Experiencias públicas y privadas que pueden expandirse
- Centros de innovación y la Ciudad del Saber: ejemplos de espacios que vinculan academia, emprendimiento y empresas; pueden ampliarse con fondos de riesgo y programas de incubación sectorial.
- Programas de capacitación empresarial: iniciativas de cooperación internacional y bancos multilaterales que ya apoyan formación técnica y pueden escalarse para pymes en todo el país.
- Proyectos de infraestructura urbana: el metro y mejores corredores logísticos demuestran que inversiones públicas bien diseñadas aumentan productividad urbana y reducen costos de transacción.
Indicadores clave para monitorear el cambio
- Rendimiento laboral medido por el PIB generado por cada hora trabajada y por cada empleado.
- Nivel de formalización de las empresas y proporción de empleo registrado.
- Aporte de las pymes en las exportaciones y en el valor agregado dentro de las cadenas productivas.
- Inversión dirigida a la capacitación técnica y logros obtenidos en certificaciones profesionales.
- Grado de digitalización: porcentaje de pymes que operan con comercio electrónico o con sistemas de gestión digital integrados.

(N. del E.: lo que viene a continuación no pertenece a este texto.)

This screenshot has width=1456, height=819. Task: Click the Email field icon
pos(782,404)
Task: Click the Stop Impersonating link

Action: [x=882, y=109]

Consecuencias previstas cuando Panamá da prioridad a la productividad
Un conjunto integrado de reformas e inversiones orientadas a impulsar la productividad puede convertirse en un crecimiento más estable y sostenible, con salarios reales más altos, menos pobreza y una desigualdad relativa más baja. Al ampliar las fuentes que sostienen la productividad —evitando depender exclusivamente del Canal y del sector servicios— el país fortalecerá su resiliencia ante shocks externos y abrirá nuevas oportunidades en zonas alejadas de la capital.